May I have the lines from the one containing "Click the 11.72 x ratio value" to the end of the entries, returned exactly and with nothing else?

### Records to process ###

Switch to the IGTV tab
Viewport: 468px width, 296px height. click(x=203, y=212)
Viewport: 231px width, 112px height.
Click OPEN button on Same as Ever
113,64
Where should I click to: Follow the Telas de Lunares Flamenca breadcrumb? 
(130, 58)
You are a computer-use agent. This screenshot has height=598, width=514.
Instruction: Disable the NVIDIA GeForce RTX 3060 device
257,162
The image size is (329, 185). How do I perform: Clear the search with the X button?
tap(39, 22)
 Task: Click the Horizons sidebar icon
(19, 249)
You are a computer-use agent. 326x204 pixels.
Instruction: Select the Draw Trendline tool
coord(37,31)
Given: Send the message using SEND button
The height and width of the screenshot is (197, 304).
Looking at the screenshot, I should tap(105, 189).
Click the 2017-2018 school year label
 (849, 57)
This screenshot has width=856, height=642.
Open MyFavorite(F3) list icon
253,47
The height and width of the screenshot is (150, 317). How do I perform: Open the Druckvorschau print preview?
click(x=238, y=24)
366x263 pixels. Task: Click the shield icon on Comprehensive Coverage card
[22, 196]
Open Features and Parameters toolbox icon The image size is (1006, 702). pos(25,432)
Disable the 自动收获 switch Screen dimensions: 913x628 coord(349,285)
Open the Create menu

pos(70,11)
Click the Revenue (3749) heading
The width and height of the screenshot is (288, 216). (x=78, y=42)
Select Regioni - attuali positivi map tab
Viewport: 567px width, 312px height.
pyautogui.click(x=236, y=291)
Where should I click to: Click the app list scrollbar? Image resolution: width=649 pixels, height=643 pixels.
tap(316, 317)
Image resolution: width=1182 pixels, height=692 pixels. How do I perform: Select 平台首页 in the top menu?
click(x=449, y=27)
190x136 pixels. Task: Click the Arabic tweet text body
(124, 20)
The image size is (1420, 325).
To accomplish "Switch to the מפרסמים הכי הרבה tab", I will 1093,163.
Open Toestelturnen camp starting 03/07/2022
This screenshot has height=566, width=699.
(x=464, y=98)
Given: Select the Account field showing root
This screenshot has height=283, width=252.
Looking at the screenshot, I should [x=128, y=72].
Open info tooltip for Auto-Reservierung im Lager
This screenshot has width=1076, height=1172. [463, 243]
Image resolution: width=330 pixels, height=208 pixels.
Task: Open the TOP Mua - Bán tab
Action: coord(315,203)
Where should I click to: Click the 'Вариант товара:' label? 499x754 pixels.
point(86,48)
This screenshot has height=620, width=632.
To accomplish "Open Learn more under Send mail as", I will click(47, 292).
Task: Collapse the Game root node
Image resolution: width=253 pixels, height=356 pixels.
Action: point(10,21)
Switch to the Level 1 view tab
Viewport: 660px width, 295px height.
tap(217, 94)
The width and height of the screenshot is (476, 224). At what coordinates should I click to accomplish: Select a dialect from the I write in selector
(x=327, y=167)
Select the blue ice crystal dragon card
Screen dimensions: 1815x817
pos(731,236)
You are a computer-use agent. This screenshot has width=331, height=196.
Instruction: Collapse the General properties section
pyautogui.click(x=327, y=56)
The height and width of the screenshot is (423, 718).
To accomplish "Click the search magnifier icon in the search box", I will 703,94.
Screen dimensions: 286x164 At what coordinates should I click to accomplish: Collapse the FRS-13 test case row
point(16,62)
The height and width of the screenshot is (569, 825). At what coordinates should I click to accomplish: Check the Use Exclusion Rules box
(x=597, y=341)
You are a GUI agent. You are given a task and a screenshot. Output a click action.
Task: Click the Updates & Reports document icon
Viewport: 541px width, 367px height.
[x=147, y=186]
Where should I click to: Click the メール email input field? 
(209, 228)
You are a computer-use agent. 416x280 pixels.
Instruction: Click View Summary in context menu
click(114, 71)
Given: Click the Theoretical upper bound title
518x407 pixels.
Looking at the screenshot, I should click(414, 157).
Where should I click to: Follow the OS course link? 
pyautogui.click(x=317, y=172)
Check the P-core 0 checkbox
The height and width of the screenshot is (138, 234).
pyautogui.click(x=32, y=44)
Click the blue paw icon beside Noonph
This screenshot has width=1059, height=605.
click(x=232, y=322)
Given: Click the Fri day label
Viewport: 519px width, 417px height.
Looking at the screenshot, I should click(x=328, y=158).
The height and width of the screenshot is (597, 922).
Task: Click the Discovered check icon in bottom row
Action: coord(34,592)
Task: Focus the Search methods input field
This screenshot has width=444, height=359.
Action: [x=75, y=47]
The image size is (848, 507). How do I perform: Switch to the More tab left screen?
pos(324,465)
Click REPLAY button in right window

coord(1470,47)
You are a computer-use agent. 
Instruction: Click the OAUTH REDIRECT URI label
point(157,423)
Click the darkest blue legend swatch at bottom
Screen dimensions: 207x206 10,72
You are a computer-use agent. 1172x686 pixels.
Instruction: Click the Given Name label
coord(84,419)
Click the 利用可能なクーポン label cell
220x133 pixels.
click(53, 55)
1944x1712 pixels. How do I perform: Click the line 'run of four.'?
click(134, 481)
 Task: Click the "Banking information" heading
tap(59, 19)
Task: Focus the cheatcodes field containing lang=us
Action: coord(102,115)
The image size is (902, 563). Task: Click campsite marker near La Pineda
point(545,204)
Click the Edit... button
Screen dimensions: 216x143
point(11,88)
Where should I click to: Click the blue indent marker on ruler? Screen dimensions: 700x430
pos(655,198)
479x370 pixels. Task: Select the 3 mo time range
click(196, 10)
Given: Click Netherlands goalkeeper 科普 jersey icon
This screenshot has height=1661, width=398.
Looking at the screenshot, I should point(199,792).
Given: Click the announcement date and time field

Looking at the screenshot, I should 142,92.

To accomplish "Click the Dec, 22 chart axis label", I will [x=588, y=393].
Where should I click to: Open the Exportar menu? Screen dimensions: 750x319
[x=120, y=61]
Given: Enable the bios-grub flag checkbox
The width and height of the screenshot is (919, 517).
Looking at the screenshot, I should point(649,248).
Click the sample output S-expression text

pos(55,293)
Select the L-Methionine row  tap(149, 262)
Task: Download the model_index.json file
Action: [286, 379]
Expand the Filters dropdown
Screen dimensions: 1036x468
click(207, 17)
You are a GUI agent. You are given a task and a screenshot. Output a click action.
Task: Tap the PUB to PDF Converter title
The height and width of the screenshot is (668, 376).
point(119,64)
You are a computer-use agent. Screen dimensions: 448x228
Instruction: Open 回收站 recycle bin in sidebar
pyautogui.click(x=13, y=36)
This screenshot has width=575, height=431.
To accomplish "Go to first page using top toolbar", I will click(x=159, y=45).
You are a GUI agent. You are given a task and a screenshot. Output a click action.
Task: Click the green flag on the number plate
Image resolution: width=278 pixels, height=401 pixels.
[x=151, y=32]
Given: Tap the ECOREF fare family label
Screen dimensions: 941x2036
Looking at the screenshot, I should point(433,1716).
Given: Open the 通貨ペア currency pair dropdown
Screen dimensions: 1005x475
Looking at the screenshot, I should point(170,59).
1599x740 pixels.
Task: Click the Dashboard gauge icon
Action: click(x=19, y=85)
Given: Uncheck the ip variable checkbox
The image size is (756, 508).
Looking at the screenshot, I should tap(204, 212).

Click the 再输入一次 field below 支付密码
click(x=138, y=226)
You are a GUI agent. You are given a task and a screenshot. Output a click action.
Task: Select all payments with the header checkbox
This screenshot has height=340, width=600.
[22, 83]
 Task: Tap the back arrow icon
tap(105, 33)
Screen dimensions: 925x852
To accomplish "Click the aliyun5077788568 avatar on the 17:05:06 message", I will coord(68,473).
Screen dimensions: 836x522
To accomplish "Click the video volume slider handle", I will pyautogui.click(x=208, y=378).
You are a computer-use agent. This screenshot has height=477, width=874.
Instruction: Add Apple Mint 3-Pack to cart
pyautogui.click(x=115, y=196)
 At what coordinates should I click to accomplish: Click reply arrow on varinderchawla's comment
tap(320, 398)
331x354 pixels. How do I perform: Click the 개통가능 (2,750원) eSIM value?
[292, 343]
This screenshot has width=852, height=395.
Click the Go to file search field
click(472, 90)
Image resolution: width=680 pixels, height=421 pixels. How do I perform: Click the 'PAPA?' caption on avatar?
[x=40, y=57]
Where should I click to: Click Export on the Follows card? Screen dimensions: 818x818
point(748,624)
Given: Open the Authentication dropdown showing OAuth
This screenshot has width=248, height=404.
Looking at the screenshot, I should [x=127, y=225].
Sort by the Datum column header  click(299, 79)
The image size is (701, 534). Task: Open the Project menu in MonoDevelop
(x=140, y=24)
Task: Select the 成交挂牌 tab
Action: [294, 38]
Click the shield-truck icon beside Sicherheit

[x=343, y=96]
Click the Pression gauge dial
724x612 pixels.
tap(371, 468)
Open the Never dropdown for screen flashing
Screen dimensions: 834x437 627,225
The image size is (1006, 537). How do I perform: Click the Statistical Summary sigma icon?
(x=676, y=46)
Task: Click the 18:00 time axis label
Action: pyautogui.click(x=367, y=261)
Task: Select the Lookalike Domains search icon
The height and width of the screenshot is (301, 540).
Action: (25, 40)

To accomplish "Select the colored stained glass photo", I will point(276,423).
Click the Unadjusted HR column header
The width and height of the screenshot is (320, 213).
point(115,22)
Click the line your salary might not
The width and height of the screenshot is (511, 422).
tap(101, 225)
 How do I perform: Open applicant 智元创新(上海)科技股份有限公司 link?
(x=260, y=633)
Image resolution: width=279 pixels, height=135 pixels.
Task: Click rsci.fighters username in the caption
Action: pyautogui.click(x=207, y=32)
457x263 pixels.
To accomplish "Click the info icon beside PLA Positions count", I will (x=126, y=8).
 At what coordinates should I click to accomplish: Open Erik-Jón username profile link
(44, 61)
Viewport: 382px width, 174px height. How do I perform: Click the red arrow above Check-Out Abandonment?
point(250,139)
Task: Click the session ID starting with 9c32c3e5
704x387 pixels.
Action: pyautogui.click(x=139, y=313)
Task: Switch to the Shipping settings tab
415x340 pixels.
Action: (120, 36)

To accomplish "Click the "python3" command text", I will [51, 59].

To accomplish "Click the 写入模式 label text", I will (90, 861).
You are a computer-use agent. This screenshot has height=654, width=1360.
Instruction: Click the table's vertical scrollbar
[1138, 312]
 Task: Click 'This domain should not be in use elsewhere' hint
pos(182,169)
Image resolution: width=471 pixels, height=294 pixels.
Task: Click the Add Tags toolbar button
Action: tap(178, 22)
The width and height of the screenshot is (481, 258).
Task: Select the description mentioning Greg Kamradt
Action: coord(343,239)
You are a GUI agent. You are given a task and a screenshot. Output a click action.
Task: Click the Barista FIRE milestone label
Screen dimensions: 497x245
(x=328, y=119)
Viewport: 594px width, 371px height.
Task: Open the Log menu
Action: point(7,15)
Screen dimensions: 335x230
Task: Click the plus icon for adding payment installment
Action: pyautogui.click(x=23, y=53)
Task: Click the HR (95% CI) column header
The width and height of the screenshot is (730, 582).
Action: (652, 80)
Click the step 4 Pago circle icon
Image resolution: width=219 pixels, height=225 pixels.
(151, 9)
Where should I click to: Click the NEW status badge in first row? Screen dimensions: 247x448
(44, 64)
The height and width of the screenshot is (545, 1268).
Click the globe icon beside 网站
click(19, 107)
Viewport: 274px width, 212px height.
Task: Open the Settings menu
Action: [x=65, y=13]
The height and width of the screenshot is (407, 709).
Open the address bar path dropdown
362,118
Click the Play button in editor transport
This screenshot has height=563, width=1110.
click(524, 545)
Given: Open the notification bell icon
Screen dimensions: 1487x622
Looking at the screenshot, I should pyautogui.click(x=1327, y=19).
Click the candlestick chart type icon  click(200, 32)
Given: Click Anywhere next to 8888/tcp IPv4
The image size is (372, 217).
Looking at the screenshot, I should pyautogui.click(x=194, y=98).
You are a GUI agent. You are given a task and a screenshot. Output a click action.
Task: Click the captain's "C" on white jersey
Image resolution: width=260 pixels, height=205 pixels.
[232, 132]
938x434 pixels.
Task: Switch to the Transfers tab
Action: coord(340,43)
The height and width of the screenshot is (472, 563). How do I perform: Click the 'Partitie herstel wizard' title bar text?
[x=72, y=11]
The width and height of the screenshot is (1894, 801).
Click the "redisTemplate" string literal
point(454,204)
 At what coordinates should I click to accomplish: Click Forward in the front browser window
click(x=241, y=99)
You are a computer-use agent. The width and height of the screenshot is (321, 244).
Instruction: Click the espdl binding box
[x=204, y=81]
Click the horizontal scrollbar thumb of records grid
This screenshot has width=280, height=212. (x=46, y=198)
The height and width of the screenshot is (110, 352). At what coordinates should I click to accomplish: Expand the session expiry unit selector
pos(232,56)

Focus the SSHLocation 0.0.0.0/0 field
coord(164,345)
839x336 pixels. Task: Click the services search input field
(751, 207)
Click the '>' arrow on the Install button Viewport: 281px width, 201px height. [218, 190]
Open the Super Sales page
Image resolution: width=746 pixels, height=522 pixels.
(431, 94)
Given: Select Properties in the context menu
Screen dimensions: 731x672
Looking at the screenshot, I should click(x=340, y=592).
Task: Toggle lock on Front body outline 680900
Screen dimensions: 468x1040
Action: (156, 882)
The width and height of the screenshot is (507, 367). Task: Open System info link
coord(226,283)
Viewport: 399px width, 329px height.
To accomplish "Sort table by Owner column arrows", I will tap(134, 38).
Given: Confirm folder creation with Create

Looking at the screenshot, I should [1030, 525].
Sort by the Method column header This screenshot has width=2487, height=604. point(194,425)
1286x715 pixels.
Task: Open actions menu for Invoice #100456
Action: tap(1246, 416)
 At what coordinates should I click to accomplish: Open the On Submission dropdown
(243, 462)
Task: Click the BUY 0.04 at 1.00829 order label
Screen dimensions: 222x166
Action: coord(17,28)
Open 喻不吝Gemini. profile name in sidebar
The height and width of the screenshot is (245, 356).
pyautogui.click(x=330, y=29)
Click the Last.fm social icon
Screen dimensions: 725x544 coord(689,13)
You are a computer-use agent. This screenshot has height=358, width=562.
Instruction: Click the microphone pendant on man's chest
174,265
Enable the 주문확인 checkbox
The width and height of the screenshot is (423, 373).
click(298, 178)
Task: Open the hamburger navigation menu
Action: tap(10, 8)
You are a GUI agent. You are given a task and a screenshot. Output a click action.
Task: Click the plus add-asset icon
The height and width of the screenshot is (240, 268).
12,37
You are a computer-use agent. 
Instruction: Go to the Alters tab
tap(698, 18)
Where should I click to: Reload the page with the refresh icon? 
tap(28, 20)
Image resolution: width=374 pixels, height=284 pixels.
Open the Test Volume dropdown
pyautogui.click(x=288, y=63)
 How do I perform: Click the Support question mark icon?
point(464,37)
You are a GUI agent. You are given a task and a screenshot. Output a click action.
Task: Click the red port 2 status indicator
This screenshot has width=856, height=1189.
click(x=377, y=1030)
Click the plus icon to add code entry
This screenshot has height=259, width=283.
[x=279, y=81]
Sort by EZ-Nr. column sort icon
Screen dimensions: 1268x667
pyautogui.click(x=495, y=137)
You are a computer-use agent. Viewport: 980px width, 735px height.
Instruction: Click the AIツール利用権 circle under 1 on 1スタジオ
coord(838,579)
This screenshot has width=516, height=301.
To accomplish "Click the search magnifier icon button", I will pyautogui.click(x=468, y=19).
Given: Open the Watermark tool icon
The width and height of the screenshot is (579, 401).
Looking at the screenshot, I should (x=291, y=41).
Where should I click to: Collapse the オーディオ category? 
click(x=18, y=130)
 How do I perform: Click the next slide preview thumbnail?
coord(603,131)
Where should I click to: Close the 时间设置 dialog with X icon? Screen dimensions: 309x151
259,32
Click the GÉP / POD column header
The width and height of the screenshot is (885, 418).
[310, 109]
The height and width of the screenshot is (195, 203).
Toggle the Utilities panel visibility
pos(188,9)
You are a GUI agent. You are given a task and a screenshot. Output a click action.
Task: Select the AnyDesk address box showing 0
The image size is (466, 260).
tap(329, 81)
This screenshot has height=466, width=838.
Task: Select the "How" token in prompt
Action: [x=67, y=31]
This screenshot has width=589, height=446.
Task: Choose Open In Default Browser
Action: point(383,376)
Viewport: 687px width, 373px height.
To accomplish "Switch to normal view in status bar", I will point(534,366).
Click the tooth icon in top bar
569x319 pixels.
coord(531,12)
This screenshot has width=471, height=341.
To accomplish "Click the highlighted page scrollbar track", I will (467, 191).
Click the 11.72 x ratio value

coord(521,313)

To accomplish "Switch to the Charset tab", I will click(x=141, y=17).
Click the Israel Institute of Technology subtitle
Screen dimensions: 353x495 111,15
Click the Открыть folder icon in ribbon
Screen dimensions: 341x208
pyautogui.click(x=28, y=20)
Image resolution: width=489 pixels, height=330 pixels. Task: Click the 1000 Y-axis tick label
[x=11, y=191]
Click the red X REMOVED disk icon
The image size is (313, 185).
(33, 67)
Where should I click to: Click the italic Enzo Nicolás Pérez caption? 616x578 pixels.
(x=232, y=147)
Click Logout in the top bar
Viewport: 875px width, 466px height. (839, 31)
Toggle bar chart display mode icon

###

Answer section —
Click the 11.72 x ratio value

coord(521,313)

To accomplish "Switch to the Charset tab", I will click(x=141, y=17).
Click the Israel Institute of Technology subtitle
Screen dimensions: 353x495 111,15
Click the Открыть folder icon in ribbon
Screen dimensions: 341x208
pyautogui.click(x=28, y=20)
Image resolution: width=489 pixels, height=330 pixels. Task: Click the 1000 Y-axis tick label
[x=11, y=191]
Click the red X REMOVED disk icon
The image size is (313, 185).
(33, 67)
Where should I click to: Click the italic Enzo Nicolás Pérez caption? 616x578 pixels.
(x=232, y=147)
Click Logout in the top bar
Viewport: 875px width, 466px height. (839, 31)
Toggle bar chart display mode icon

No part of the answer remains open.